Abstract:The event-based model (EBM) for data-driven disease progression modeling estimates the sequence in which biomarkers for a disease become abnormal. This helps in understanding the dynamics of disease progression and facilitates early diagnosis by staging patients on a disease progression timeline. Existing EBM methods are all generative in nature. In this work we propose a novel discriminative approach to EBM, which is shown to be more accurate as well as computationally more efficient than existing state-of-the art EBM methods. The method first estimates for each subject an approximate ordering of events, by ranking the posterior probabilities of individual biomarkers being abnormal.
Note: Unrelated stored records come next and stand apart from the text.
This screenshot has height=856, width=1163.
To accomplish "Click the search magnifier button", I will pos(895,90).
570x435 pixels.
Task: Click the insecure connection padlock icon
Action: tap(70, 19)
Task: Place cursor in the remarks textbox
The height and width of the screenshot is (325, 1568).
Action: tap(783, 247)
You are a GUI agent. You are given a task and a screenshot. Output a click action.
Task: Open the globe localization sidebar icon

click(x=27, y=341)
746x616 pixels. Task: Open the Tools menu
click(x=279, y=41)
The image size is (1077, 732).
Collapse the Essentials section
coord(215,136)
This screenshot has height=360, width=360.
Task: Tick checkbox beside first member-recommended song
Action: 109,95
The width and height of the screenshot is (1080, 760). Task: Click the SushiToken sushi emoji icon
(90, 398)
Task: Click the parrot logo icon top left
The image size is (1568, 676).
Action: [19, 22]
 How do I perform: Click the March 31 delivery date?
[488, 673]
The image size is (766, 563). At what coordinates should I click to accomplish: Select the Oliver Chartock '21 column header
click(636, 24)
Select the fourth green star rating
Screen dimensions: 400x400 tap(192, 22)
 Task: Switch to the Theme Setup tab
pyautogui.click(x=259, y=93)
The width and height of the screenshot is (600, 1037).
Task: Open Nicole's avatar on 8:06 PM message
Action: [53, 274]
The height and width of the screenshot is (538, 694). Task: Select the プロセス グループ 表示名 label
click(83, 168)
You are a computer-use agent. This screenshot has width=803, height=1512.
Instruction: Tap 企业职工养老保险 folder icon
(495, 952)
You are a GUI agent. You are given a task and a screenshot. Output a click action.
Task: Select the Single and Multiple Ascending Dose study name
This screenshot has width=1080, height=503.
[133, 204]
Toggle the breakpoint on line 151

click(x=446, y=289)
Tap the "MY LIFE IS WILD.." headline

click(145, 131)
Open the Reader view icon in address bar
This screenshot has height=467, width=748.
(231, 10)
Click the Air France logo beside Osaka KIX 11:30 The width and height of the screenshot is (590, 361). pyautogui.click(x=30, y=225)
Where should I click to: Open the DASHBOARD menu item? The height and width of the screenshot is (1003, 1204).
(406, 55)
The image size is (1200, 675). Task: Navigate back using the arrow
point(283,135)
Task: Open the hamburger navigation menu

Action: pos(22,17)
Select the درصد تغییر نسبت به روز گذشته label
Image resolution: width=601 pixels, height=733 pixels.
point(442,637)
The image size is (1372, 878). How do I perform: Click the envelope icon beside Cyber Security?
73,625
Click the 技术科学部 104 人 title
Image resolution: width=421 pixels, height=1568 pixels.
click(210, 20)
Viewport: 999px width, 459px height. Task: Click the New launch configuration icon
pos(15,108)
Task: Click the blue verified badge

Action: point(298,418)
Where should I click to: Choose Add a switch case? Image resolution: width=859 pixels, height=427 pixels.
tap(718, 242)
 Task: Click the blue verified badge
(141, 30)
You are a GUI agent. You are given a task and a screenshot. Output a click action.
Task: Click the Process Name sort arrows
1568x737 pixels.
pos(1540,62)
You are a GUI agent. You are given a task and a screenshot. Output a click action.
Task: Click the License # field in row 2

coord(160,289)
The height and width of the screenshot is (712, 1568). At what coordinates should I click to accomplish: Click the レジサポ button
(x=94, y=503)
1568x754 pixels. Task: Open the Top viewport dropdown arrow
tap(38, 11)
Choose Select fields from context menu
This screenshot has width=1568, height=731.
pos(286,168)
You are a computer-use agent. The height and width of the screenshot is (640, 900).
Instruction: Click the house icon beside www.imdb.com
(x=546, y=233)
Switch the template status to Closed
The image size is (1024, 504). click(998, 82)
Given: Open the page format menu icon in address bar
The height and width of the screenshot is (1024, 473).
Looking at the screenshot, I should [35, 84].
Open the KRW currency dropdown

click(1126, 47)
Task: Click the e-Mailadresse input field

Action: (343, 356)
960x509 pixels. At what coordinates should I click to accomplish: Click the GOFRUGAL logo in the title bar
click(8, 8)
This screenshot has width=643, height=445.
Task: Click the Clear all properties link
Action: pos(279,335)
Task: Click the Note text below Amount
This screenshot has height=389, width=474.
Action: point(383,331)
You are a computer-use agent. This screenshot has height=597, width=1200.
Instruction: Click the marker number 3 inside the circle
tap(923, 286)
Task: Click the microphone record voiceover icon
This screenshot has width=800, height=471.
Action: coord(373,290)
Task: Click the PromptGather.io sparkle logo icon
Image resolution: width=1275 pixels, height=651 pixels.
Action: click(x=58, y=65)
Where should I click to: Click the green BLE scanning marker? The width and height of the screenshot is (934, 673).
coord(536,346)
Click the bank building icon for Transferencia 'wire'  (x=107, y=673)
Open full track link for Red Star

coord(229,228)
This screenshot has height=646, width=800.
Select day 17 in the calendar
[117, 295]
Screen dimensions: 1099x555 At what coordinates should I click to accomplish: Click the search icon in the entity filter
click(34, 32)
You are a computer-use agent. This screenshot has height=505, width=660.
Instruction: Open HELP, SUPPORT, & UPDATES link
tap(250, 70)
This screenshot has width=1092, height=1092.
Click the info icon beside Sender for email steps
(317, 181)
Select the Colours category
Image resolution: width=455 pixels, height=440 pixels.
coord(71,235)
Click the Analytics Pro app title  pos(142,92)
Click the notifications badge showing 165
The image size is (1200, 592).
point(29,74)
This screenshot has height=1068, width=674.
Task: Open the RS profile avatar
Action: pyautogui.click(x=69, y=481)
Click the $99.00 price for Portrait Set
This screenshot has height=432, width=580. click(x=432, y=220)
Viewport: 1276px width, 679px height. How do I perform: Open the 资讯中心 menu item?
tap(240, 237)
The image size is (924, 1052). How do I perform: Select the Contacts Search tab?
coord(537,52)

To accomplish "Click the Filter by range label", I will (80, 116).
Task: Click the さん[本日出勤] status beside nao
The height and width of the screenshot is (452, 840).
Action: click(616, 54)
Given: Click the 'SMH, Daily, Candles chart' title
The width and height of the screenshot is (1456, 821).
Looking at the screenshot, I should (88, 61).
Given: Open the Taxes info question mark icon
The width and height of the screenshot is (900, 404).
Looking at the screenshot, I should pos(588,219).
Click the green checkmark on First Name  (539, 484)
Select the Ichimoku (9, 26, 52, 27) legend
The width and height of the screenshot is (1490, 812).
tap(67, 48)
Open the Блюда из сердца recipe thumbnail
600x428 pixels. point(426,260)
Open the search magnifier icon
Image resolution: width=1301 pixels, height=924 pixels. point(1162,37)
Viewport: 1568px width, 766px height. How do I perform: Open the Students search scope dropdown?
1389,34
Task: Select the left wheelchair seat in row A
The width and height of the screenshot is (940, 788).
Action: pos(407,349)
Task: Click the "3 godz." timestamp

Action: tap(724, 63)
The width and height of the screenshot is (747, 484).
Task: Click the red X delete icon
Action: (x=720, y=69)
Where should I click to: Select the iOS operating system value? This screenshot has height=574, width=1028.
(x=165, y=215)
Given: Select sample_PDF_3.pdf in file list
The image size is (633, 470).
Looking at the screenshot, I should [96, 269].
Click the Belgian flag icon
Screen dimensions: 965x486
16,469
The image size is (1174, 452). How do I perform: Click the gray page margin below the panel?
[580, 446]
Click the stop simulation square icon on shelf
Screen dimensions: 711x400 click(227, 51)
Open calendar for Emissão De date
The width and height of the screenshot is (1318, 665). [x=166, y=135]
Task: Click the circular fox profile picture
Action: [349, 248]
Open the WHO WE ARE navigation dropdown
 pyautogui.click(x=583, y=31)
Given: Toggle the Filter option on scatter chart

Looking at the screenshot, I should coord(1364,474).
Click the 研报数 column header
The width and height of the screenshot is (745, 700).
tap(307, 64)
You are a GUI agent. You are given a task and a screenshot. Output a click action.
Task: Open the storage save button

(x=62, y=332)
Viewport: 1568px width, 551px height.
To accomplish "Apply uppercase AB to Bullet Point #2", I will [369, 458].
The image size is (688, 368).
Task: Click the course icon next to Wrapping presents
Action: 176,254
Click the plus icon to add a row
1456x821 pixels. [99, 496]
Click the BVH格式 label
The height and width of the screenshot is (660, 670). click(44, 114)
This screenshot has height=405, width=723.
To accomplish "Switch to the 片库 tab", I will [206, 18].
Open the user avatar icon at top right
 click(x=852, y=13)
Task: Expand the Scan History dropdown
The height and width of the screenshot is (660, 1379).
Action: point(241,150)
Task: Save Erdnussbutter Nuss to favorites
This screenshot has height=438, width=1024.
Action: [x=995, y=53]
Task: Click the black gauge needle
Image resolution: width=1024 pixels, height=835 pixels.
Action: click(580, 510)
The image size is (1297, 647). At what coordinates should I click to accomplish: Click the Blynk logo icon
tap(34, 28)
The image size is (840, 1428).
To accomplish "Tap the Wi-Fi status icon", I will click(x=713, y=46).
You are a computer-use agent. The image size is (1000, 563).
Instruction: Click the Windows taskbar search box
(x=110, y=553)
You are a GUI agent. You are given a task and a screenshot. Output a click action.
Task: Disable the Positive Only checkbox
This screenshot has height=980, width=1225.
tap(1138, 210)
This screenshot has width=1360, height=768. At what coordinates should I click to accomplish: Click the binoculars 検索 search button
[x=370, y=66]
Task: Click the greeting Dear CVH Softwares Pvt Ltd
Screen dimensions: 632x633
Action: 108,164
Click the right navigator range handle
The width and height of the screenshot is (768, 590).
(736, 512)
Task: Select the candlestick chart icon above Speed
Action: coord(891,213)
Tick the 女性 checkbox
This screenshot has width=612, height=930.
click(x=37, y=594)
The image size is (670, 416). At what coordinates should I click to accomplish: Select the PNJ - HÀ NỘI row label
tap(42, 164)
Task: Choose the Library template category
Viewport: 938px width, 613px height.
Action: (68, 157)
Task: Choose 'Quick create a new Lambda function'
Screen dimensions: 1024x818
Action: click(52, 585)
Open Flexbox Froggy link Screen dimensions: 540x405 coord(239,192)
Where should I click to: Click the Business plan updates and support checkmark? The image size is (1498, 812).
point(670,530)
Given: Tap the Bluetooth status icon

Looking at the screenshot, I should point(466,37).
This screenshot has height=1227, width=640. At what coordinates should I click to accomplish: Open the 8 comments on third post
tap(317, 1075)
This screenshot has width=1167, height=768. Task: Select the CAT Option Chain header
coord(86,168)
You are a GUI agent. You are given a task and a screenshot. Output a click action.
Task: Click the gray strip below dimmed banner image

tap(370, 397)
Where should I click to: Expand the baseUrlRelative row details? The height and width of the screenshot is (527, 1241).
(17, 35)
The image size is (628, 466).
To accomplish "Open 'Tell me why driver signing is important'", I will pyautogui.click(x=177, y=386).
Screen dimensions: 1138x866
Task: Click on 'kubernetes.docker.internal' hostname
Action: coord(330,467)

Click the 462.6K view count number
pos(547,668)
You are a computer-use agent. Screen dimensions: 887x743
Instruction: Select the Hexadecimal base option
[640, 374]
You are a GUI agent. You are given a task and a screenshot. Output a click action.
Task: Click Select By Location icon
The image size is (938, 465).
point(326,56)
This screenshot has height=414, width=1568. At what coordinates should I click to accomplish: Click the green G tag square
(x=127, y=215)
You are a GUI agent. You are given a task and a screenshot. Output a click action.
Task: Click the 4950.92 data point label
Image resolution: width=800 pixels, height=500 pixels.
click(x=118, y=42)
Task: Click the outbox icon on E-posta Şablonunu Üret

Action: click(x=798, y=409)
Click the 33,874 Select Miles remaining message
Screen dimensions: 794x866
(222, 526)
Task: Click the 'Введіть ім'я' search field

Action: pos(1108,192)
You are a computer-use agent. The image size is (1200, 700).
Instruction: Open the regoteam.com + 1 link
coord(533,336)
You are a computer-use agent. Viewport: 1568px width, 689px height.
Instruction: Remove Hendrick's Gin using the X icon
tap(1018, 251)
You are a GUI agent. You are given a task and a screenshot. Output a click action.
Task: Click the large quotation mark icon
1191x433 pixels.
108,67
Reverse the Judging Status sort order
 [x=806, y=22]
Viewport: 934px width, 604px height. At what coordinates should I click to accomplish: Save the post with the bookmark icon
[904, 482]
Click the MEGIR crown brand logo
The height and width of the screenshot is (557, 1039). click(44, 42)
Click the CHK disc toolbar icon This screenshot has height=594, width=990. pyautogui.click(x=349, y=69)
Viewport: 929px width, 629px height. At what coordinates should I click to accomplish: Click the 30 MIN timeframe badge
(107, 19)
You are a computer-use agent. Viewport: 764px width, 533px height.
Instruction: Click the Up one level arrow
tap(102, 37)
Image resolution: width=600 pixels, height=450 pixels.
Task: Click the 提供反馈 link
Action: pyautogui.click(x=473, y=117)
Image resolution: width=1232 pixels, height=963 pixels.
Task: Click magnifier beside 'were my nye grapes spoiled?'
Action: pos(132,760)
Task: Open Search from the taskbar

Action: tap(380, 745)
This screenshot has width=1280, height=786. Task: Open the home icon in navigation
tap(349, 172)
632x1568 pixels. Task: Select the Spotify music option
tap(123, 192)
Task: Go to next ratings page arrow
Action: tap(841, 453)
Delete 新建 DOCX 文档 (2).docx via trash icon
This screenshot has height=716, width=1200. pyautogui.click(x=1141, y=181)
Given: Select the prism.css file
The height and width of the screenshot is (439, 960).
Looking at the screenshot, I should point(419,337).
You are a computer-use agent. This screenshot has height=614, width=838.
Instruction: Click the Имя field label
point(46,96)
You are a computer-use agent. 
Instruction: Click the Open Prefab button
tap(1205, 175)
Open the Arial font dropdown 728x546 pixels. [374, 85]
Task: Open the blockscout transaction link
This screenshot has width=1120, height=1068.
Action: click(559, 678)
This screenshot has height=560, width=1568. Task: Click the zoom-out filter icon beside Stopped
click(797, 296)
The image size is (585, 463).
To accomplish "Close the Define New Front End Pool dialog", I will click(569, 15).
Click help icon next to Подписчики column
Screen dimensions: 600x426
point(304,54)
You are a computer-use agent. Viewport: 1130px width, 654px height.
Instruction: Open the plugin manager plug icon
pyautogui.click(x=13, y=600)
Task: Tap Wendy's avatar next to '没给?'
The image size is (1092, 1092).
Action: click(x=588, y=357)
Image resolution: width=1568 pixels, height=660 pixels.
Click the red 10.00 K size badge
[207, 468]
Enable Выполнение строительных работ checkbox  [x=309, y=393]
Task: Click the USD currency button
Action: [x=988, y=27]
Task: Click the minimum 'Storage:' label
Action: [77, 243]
Subsequently, the central ordering over all subjects is estimated by fitting a generalized Mallows model to these approximate subject-specific orderings based on a novel probabilistic Kendall's Tau distance. To evaluate the accuracy, we performed extensive experiments on synthetic data simulating the progression of Alzheimer's disease. Subsequently, the method was applied to the Alzheimer's Disease Neuroimaging Initiative (ADNI) data to estimate the central event ordering in the dataset. The experiments benchmark the accuracy of the new model under various conditions and compare it with existing state-of-the-art EBM methods. The results indicate that discriminative EBM could be a simple and elegant approach to disease progression modeling.